BEGIN Dataset content

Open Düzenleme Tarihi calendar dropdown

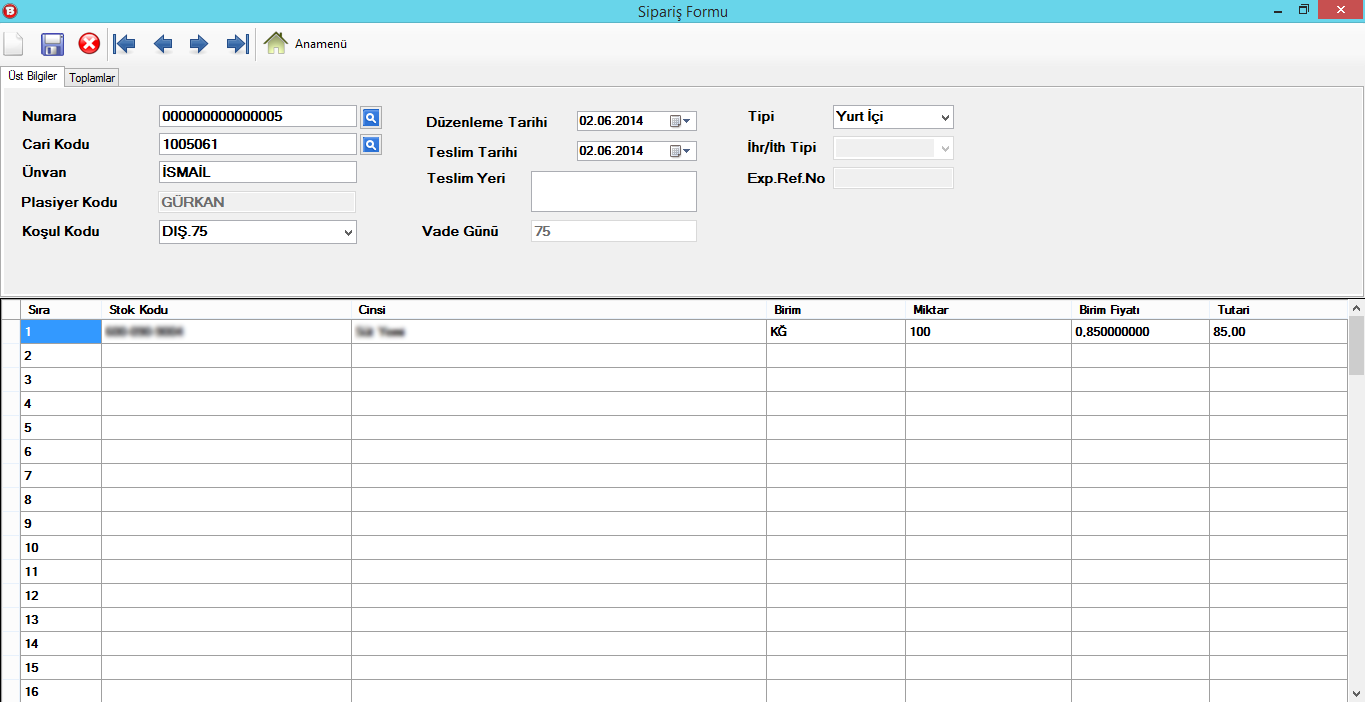(x=680, y=121)
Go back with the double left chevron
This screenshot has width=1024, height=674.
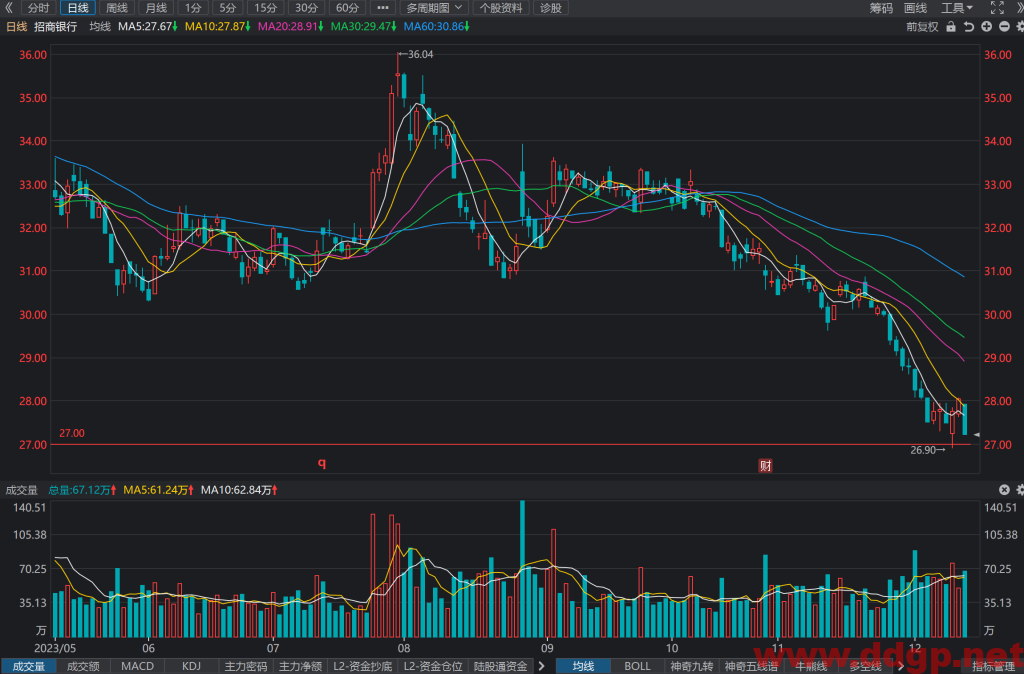(x=8, y=8)
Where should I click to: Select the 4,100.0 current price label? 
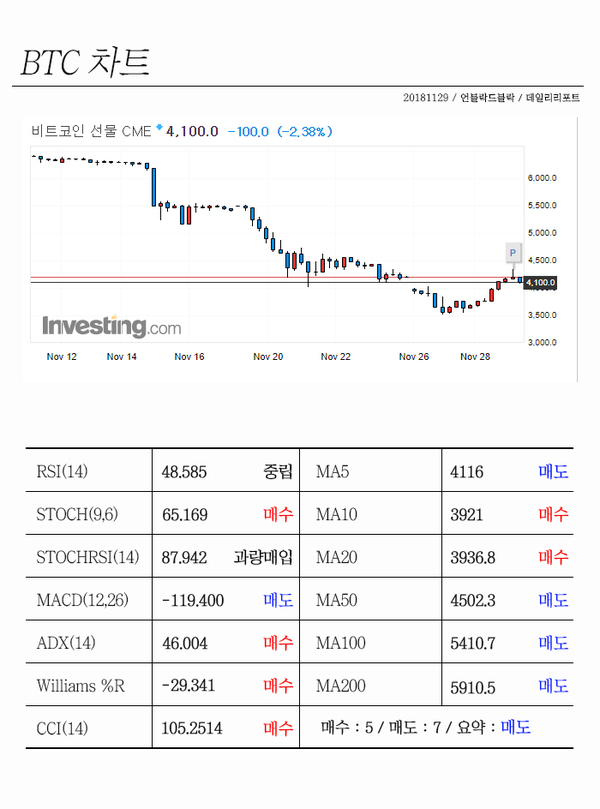tap(540, 283)
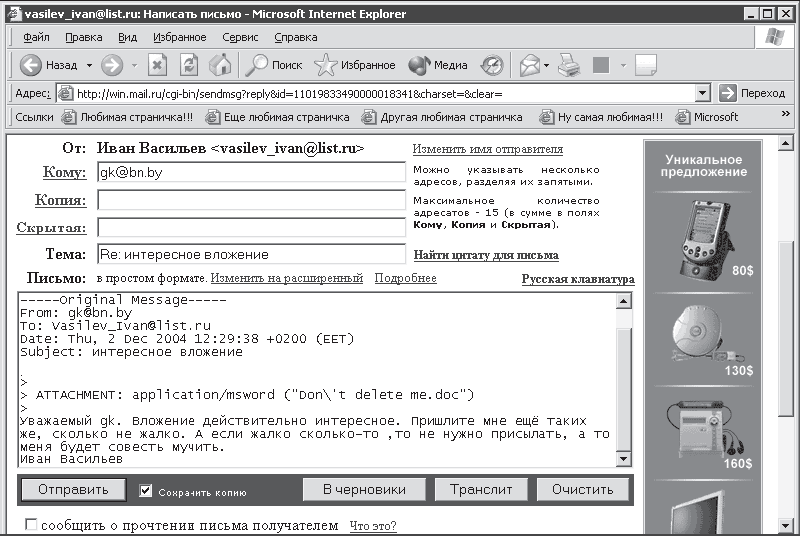Open Favorites (Избранное) star icon
Viewport: 800px width, 536px height.
[355, 65]
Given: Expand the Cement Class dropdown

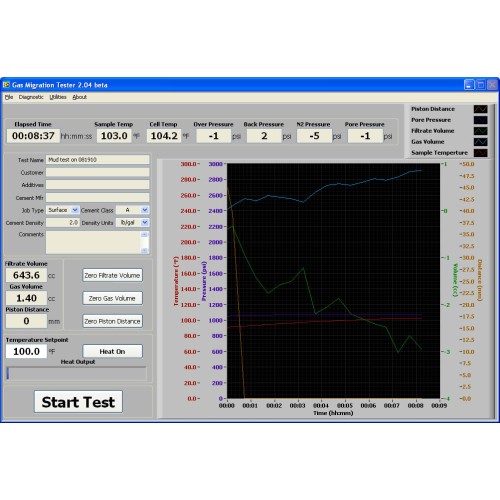Looking at the screenshot, I should [x=145, y=210].
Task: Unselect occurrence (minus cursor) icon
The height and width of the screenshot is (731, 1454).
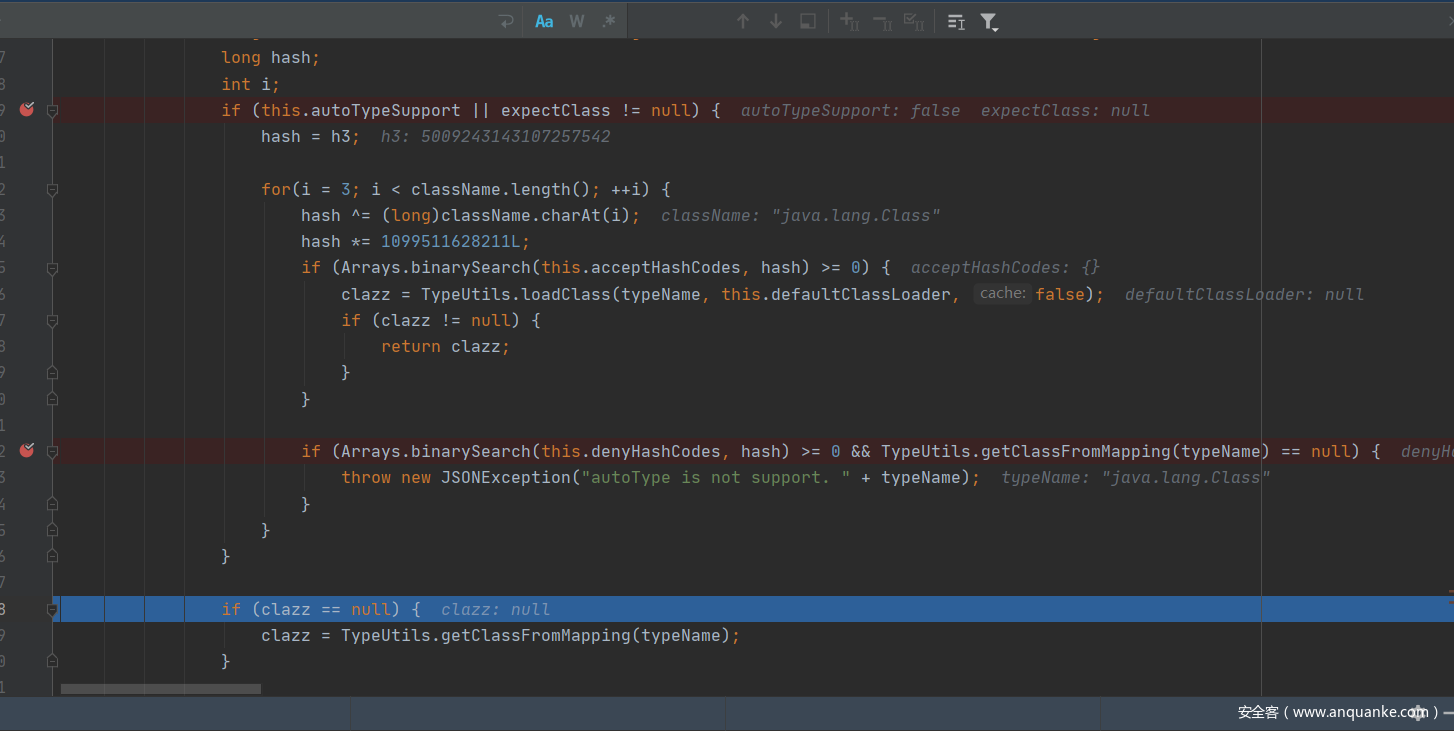Action: 882,21
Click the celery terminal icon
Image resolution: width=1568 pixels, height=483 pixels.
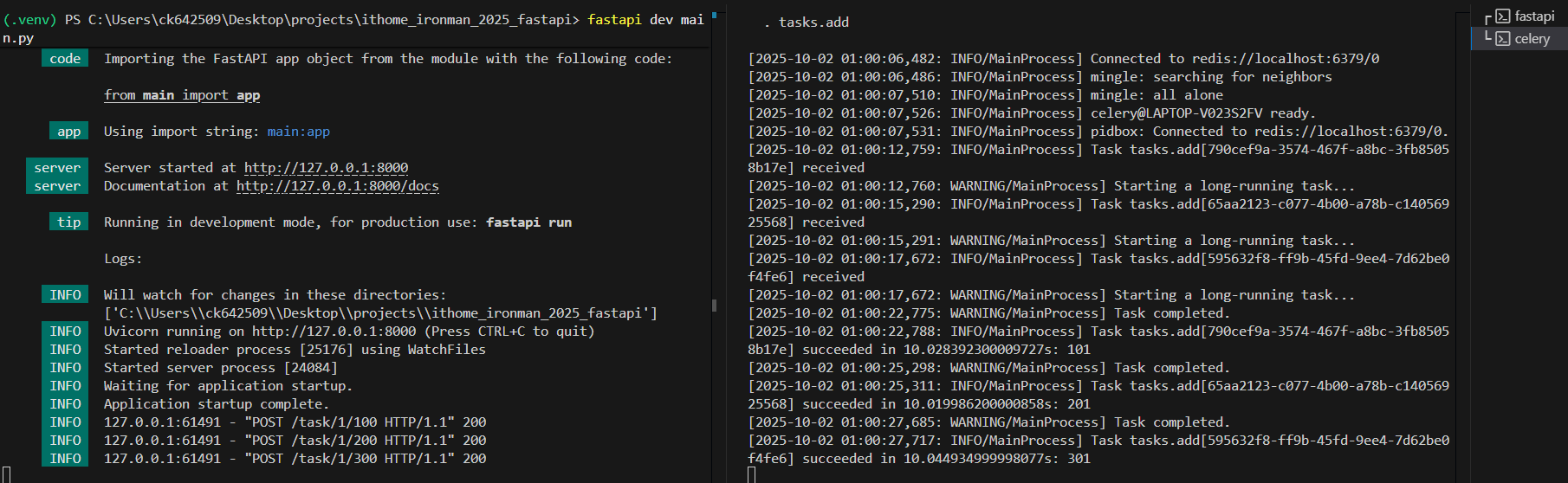(1503, 39)
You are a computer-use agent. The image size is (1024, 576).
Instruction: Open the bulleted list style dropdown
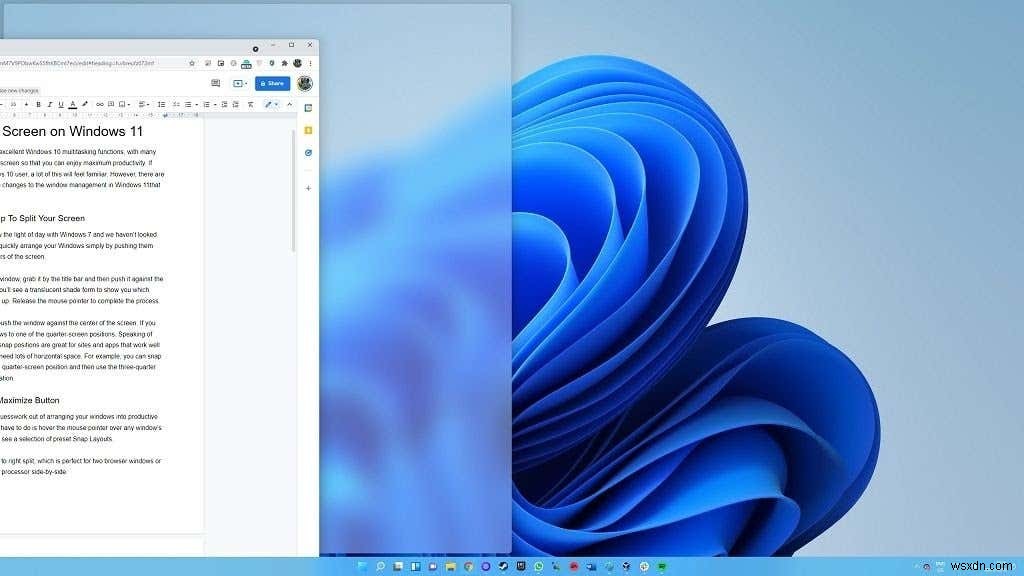(196, 104)
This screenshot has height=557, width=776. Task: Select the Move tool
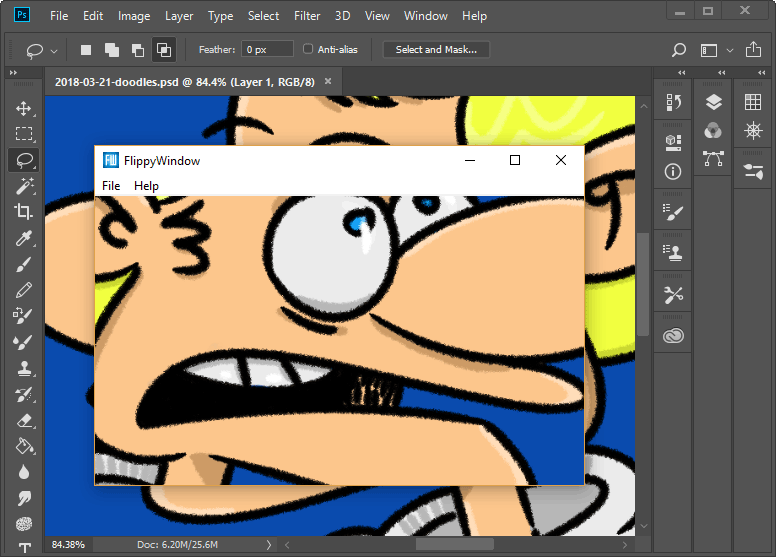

END Dataset content

» **Exercise aim**
Looking at the data above, how many lines hold the string "Task"? Reply with only the number.

» **Expected answer**
2